▸ **WRITTEN TASKS**:
1) Which pastee.org links does the rrd-users thread on graphing inconsistencies give, and what is each one for?
2) Can you resume the rrd-users thread on graphing inconsistencies after its final sentence?
--- PASSAGE ---
Discussion:
[rrd-users] Graphing inconsistencies graphing different time slices
(too old to reply)
Munroe Sollog
2015-06-08 13:27:07 UTC
Permalink
I have an inconsistency when I graph the same event over 10days versus 48hrs. I would expect
because I am using MAX that the peak on the 48hr graph and the 10day graph for the *same* event
would still read the same number. However, the peak for Sunday noon on the 48hr graph is at 600,
and the peak for that same period on the 10day graph is *higher* at 1.1k. I believe I have
included all the necessary files below. I didn't want to paste the raw info here as it would be
very large. Any insight would be appreciated. Thanks.

RRDtool 1.4.7 Copyright 1997-2012 by Tobias Oetiker <***@oetiker.ch>
Compiled Apr 5 2012 17:36:08

rrd info: https://pastee.org/qqxg8
48hr graph command: https://pastee.org/6yahu
10d graph command: https://pastee.org/gpk24


48hr graph: Loading Image...
10d graph: Loading Image...




- --
Munroe Sollog
LTS - Network Analyst
x85002
Simon Hobson
2015-06-08 13:47:49 UTC
Permalink
Post by Munroe Sollog
I have an inconsistency when I graph the same event over 10days versus 48hrs. I would expect
because I am using MAX that the peak on the 48hr graph and the 10day graph for the *same* event
would still read the same number. However, the peak for Sunday noon on the 48hr graph is at 600,
and the peak for that same period on the 10day graph is *higher* at 1.1k. I believe I have
included all the necessary files below. I didn't want to paste the raw info here as it would be
very large. Any insight would be appreciated.
You are adding up different max values. Consider this set of data :
a1 = 1 5 3 7 4
b1 = 2 6 9 1 4

If you do a graph of max (max a + max b) without any consolidation then you get the values :
m1 = 2 11 12 8 8

If you consolidate 5 values into one, you then get :
a2 ave = 4
a2 max = 7
b2 ave = 4.4
b2 max = 9

m2 (= max (max a2 + max b2)) = 16

So when you draw a graph over a longer time period, depending on the consolidation, you may see your maximum value go up (with these made up figures, by 1/3) when you add max values together.
Simon Hobson
2015-06-08 14:01:16 UTC
Permalink
Post by Simon Hobson
So when you draw a graph over a longer time period, depending on the consolidation, you may see your maximum value go up (with these made up figures, by 1/3) when you add max values together.
To add ...

I had something similar for some of my servers - I wanted a maximum mail queue size across several servers. Simply adding the max queue sizes doesn't work for the reasons I gave before, eg if 3 servers all have a queue size of 1 but at different times, the maximum cumulative queue size is 1, not 3.
I wrote a script* that would periodically query the stats for each server, get the latest figures, add them, and put them into another RRD file for the totals. So as well as RRD files for each server, I have one for the combined values. As long as the script keeps the combined file up to date enough, it can use unconsolidated values from the individual servers.
--- SUPPLIED RECORDS ---
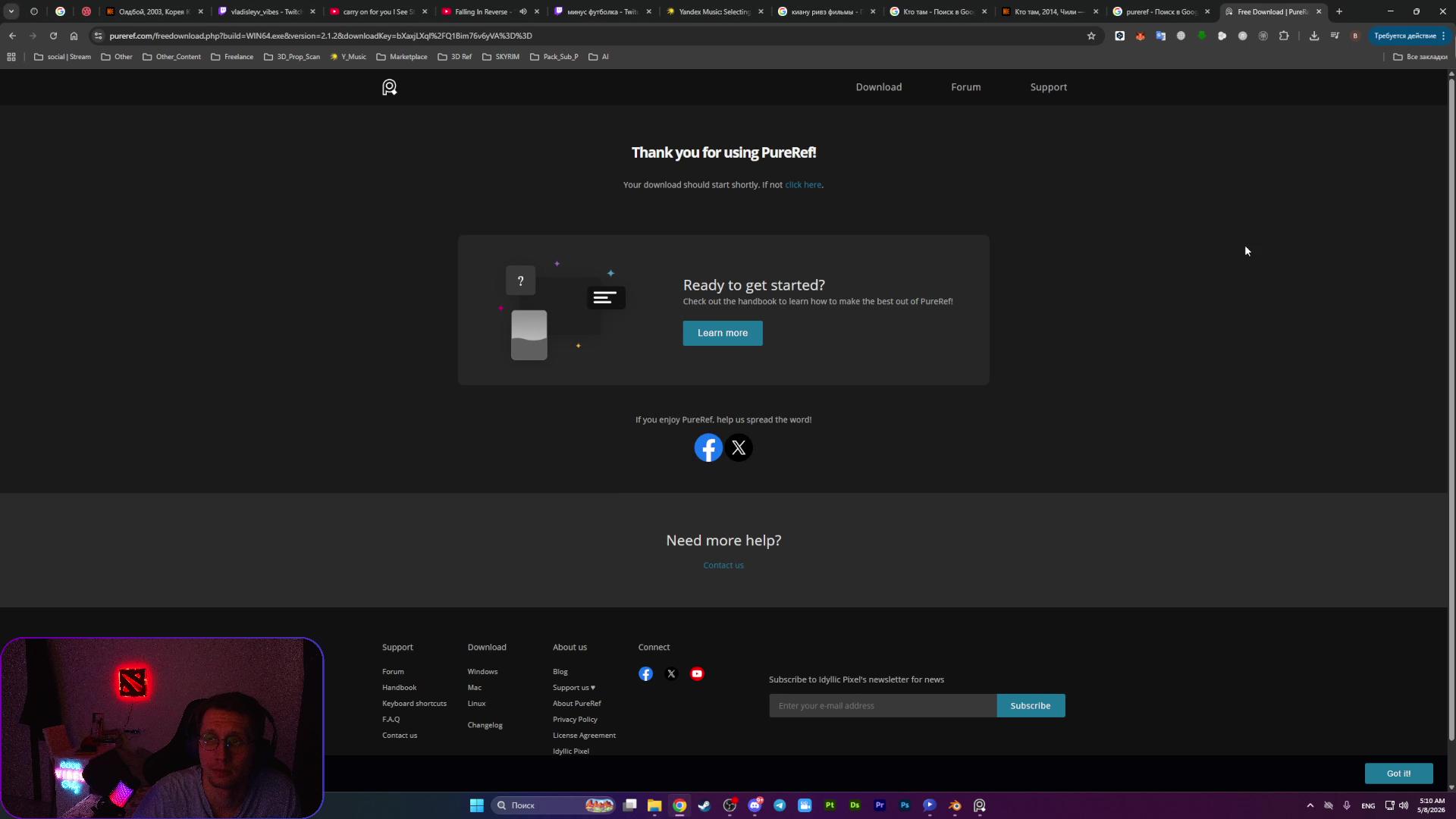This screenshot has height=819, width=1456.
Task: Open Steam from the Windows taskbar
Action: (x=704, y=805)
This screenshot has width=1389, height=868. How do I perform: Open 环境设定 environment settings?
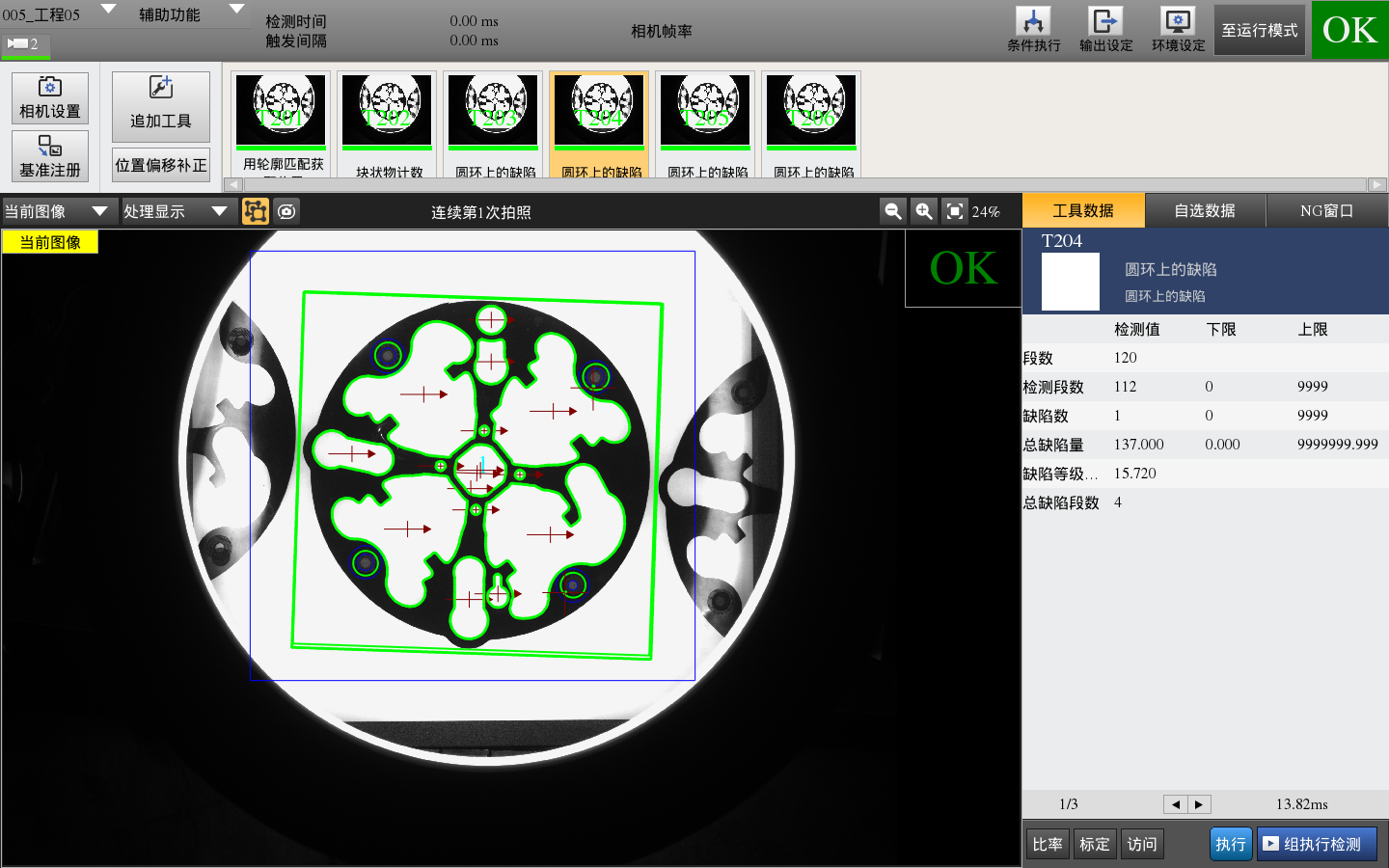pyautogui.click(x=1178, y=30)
---
▸ **FINAL RESULTS**:
1)
- rrd info: https://pastee.org/qqxg8
- 48hr graph command: https://pastee.org/6yahu
- 10d graph command: https://pastee.org/gpk24

2)
This combined RRD can then be consolidated and return the correct max values.

* Which turns out to be more complicated than you might think !
It needs to find out the last complete "bucket" of data for each of the source files and see if the oldest of these is newer than that for the combined file - and if so, then update the combined file. You need to allow for delayed data from one or more servers (I'm using RRD cached which can delay updates unless you keep flushing it which defeats the object of the cacheing).
But then, you need to allow for one (or more) servers being offline (as far as stats collection goes), so you need to decide how long to wait before taking an individual value as NaN.
Munroe Sollog
2015-06-08 14:10:27 UTC
Permalink
Very interesting. Thank you for clarifying it.

My problem is, as you can see from the graphing function, I am arbitrarily taking numerous rrds
and adding them together to get a cumulative graph. While some of these summation graphs are
predictable, many are not; thus I can't store a cumulative rrd in all situations.

My goal is to minimize this disparity that is caused by taking the MAX of a consolidated function.
I am going to see if using the AVG instead of the MAX of the consolidated function will help, but
if I really want to fix this, my only recourse is to not consolidate? I'd be storing a 1years
worth of 1min slices for ~5000 devices.
Post by Simon Hobson
Post by Simon Hobson
So when you draw a graph over a longer time period, depending on the consolidation, you may
see your maximum value go up (with these made up figures, by 1/3) when you add max values
together.
To add ...
I had something similar for some of my servers - I wanted a maximum mail queue size across
several servers. Simply adding the max queue sizes doesn't work for the reasons I gave before,
eg if 3 servers all have a queue size of 1 but at different times, the maximum cumulative queue
size is 1, not 3. I wrote a script* that would periodically query the stats for each server,
get the latest figures, add them, and put them into another RRD file for the totals. So as well
as RRD files for each server, I have one for the combined values. As long as the script keeps
the combined file up to date enough, it can use unconsolidated values from the individual
servers.
This combined RRD can then be consolidated and return the correct max values.
* Which turns out to be more complicated than you might think ! It needs to find out the last
complete "bucket" of data for each of the source files and see if the oldest of these is newer
than that for the combined file - and if so, then update the combined file. You need to allow
for delayed data from one or more servers (I'm using RRD cached which can delay updates unless
you keep flushing it which defeats the object of the cacheing). But then, you need to allow for
one (or more) servers being offline (as far as stats collection goes), so you need to decide
how long to wait before taking an individual value as NaN.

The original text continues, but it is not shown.